* **WHAT THE TASK ASKS**
Leaving the images behind, copy every line of the records exactly.
Top of EXTRACTED DATA
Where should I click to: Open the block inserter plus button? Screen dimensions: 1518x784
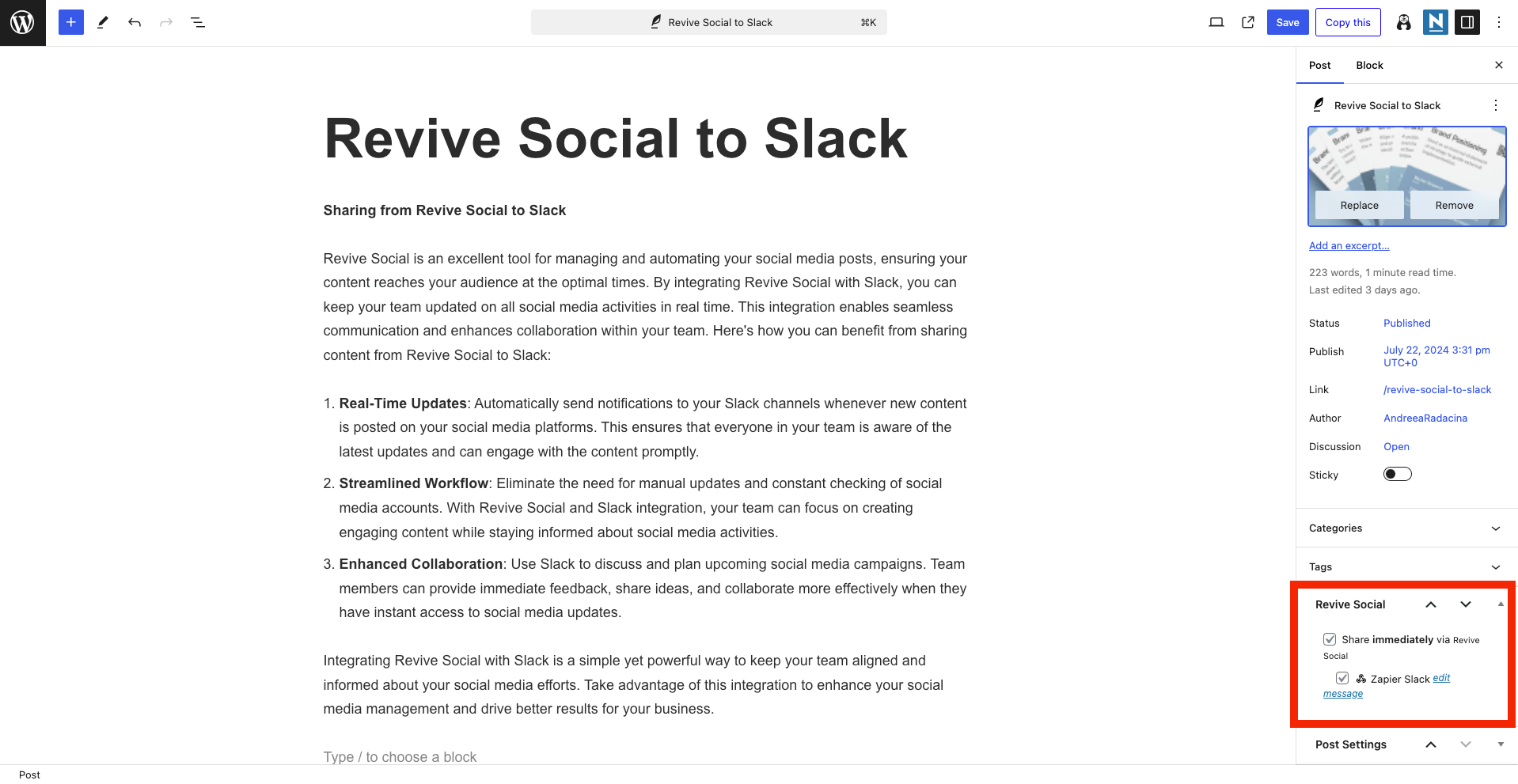pos(71,22)
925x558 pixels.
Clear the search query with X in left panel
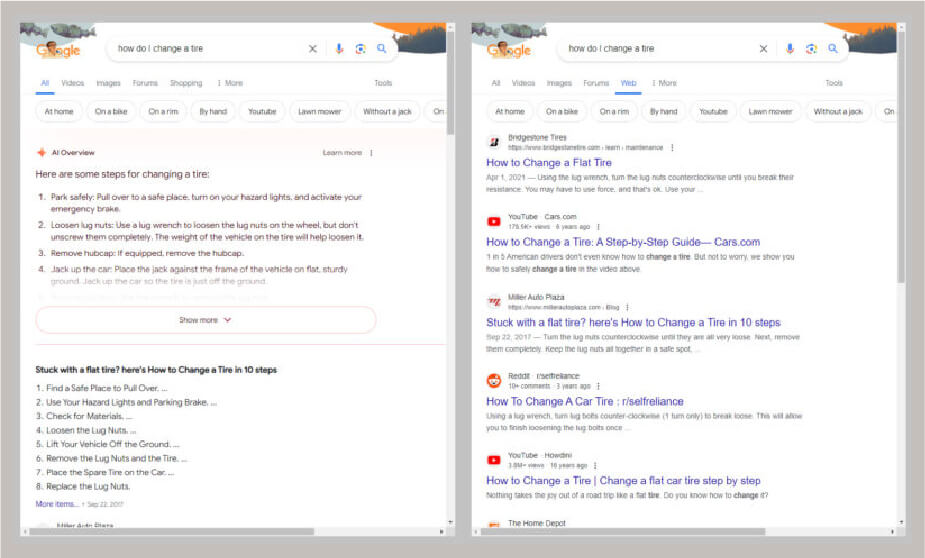coord(312,48)
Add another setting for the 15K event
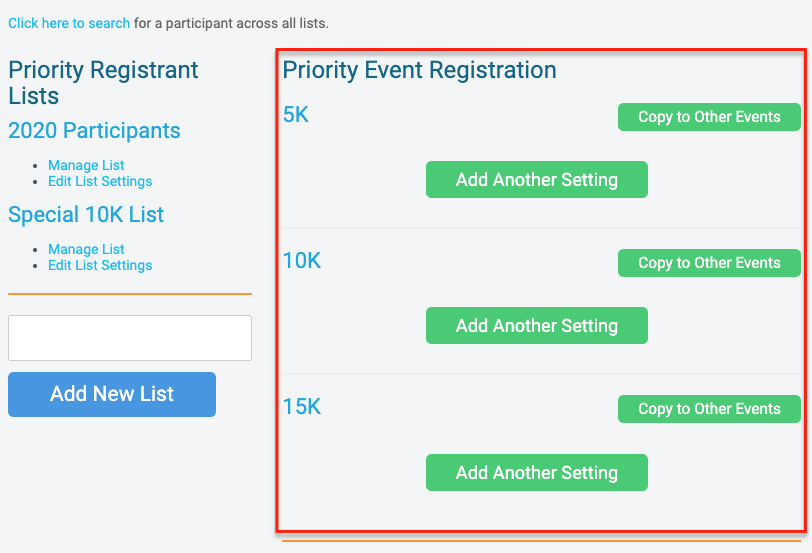 [537, 473]
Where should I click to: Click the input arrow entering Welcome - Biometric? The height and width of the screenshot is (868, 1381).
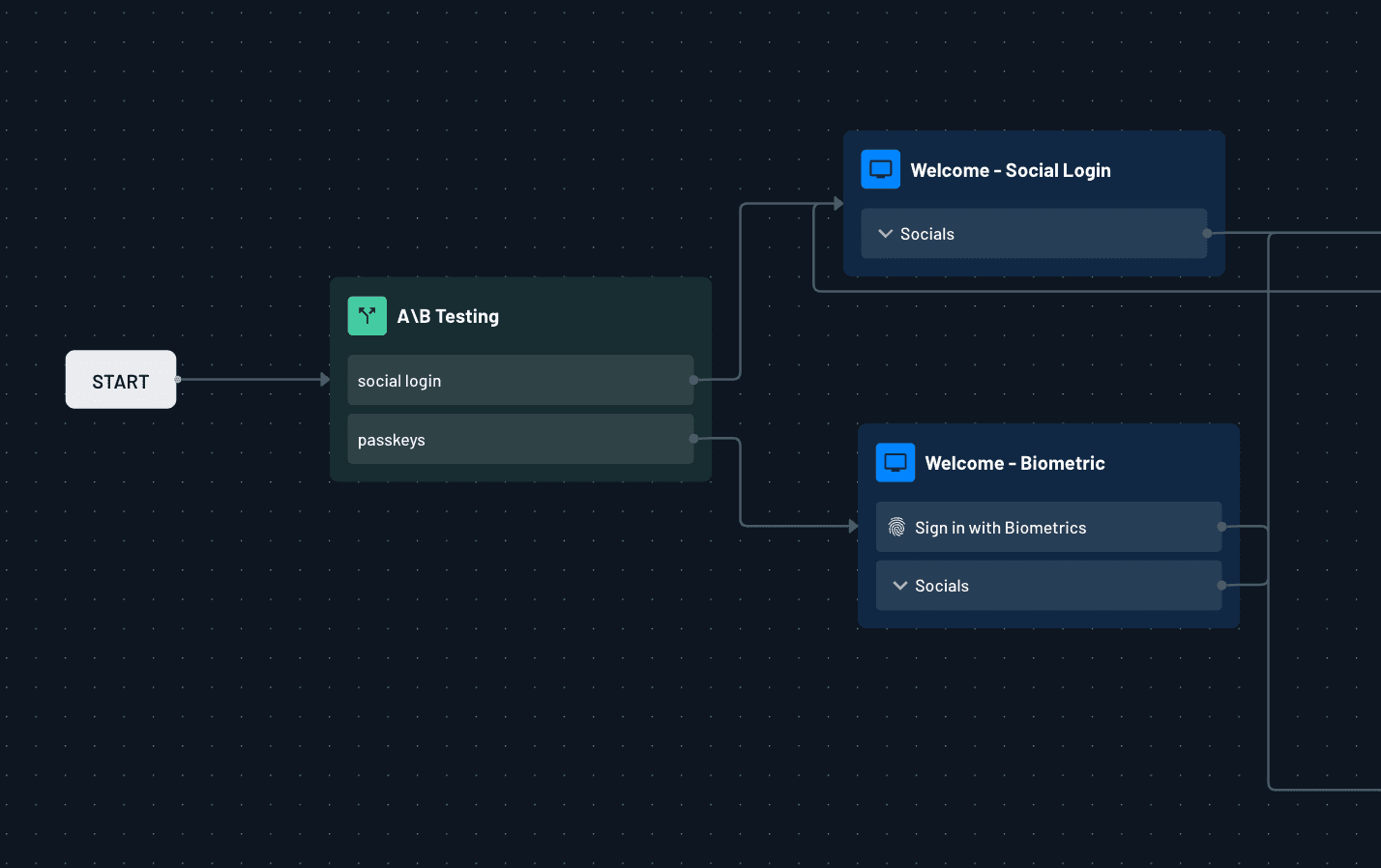[851, 525]
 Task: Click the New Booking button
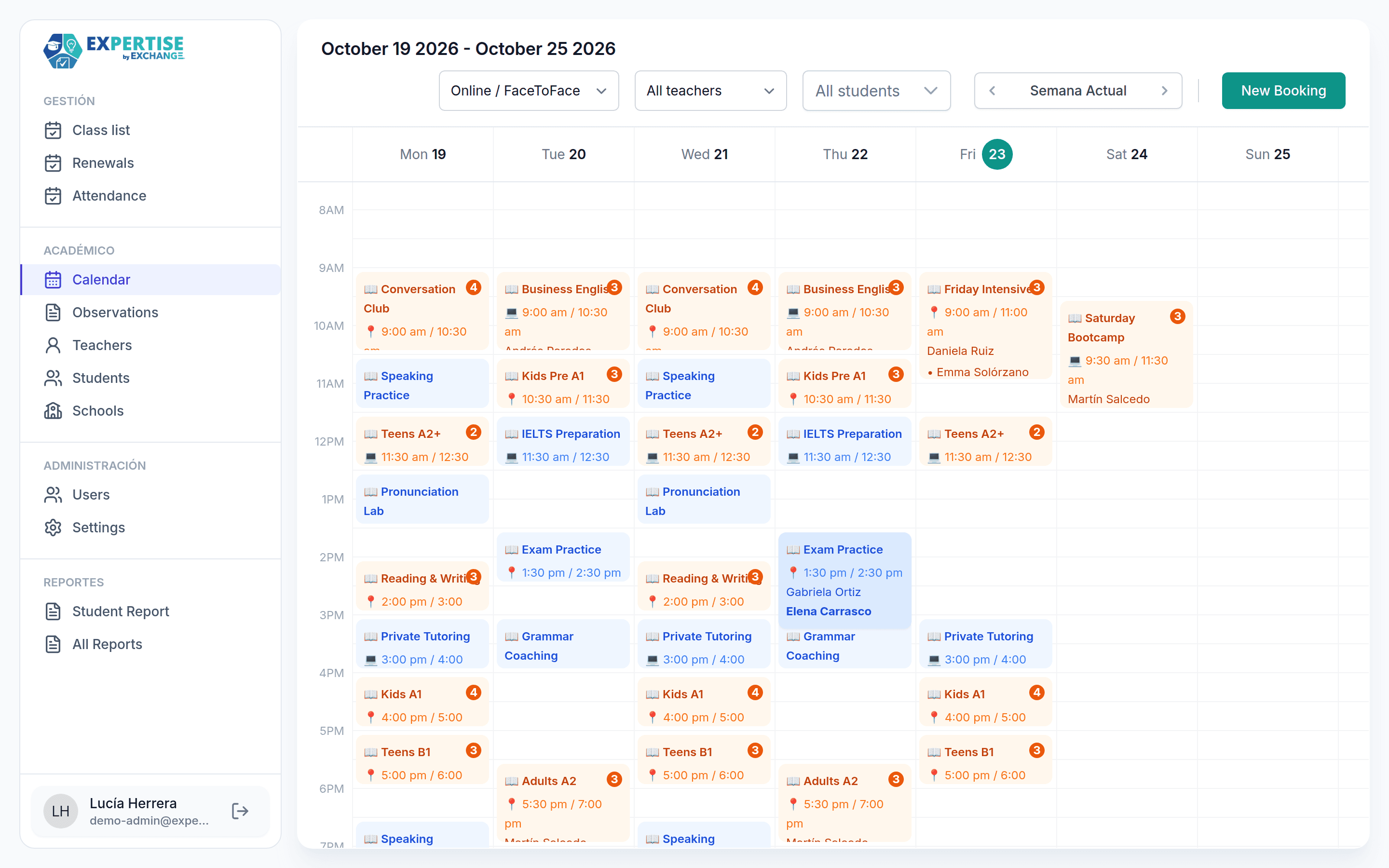pyautogui.click(x=1283, y=91)
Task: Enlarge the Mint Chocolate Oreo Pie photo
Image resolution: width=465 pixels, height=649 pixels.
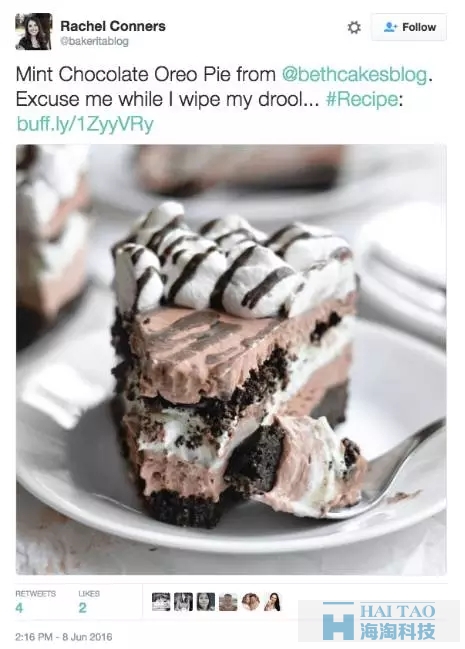Action: pyautogui.click(x=231, y=359)
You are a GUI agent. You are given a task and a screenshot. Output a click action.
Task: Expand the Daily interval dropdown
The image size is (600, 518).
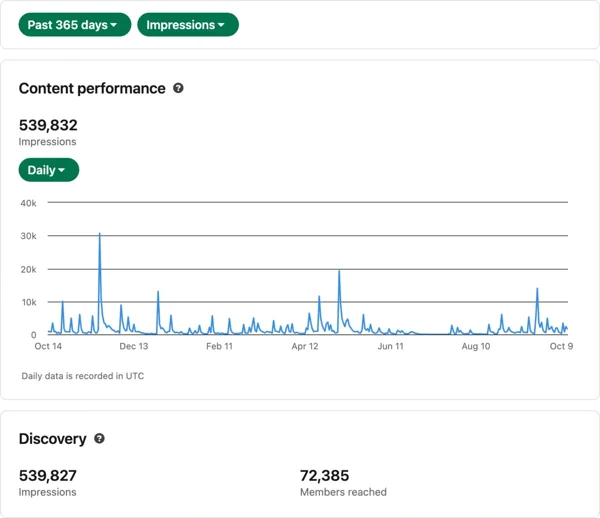[48, 170]
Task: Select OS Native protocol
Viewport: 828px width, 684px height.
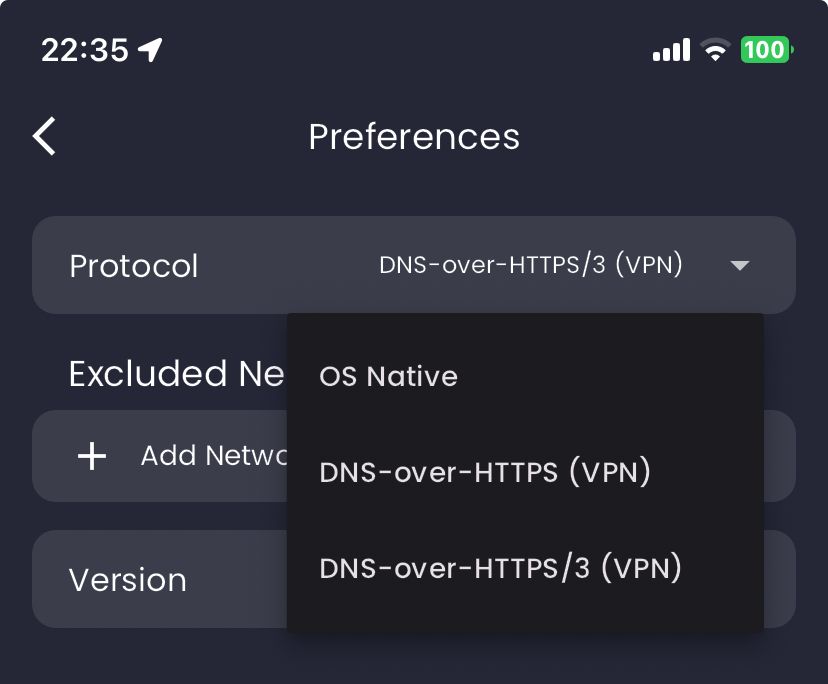Action: point(388,376)
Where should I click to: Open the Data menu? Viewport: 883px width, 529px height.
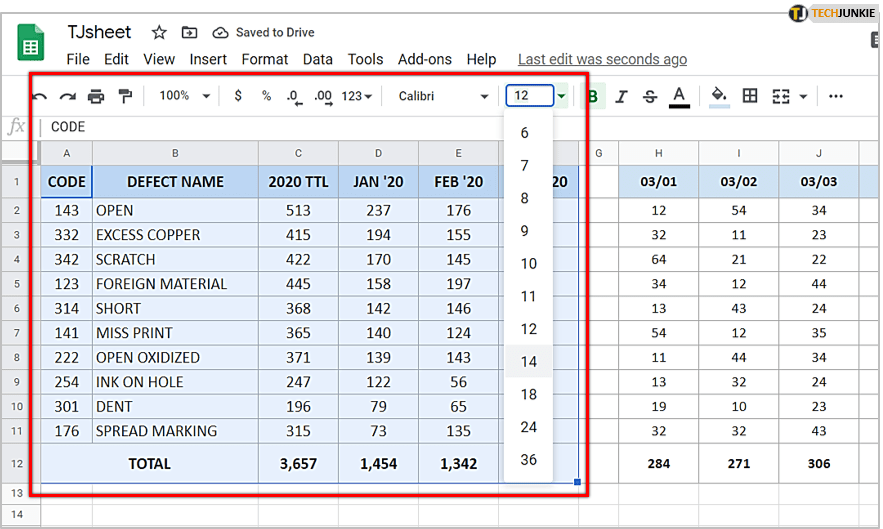317,59
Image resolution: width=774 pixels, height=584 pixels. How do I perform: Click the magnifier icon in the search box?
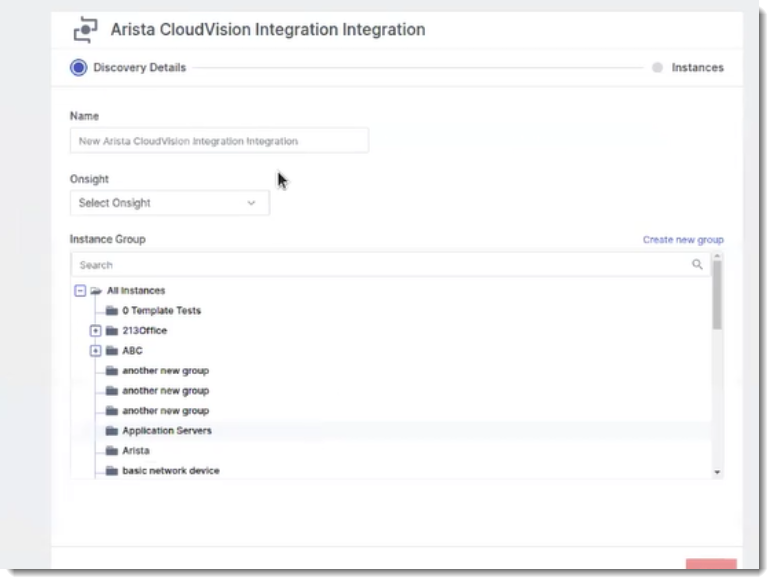click(697, 265)
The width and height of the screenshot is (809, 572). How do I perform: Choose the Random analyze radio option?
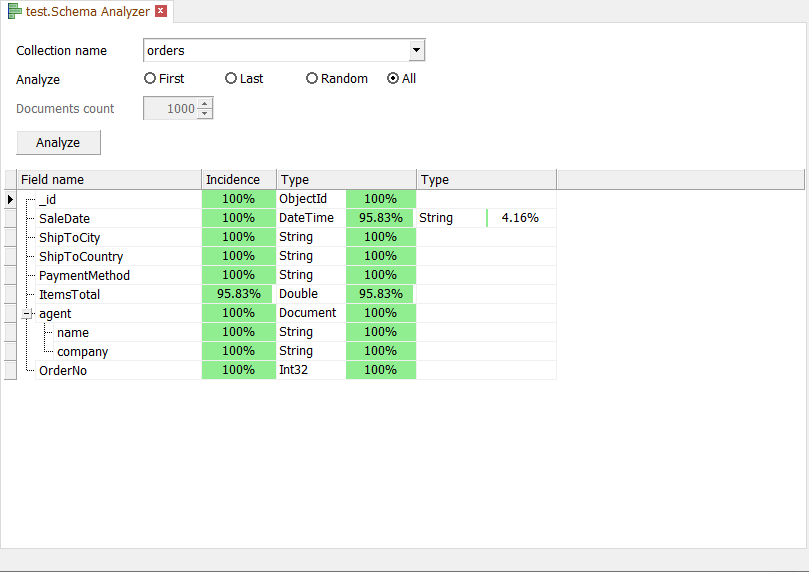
Bottom of EXTRACTED DATA
* **OUTPUT**
Where should I click to: Open the block inserter plus button? Screen dimensions: 1518x784
pos(71,22)
925x558 pixels.
Clear the search query with X in left panel
coord(312,48)
Add another setting for the 15K event
 [537, 473]
Where should I click to: Click the input arrow entering Welcome - Biometric? The height and width of the screenshot is (868, 1381).
[851, 525]
 Task: Click the New Booking button
pyautogui.click(x=1283, y=91)
Task: Enlarge the Mint Chocolate Oreo Pie photo
Image resolution: width=465 pixels, height=649 pixels.
Action: pyautogui.click(x=231, y=359)
You are a GUI agent. You are given a task and a screenshot. Output a click action.
Task: Expand the Daily interval dropdown
The image size is (600, 518).
[48, 170]
Task: Select OS Native protocol
Viewport: 828px width, 684px height.
Action: point(388,376)
Where should I click to: Open the Data menu? Viewport: 883px width, 529px height.
317,59
Image resolution: width=774 pixels, height=584 pixels. How do I perform: Click the magnifier icon in the search box?
click(697, 265)
The width and height of the screenshot is (809, 572). How do I perform: Choose the Random analyze radio option?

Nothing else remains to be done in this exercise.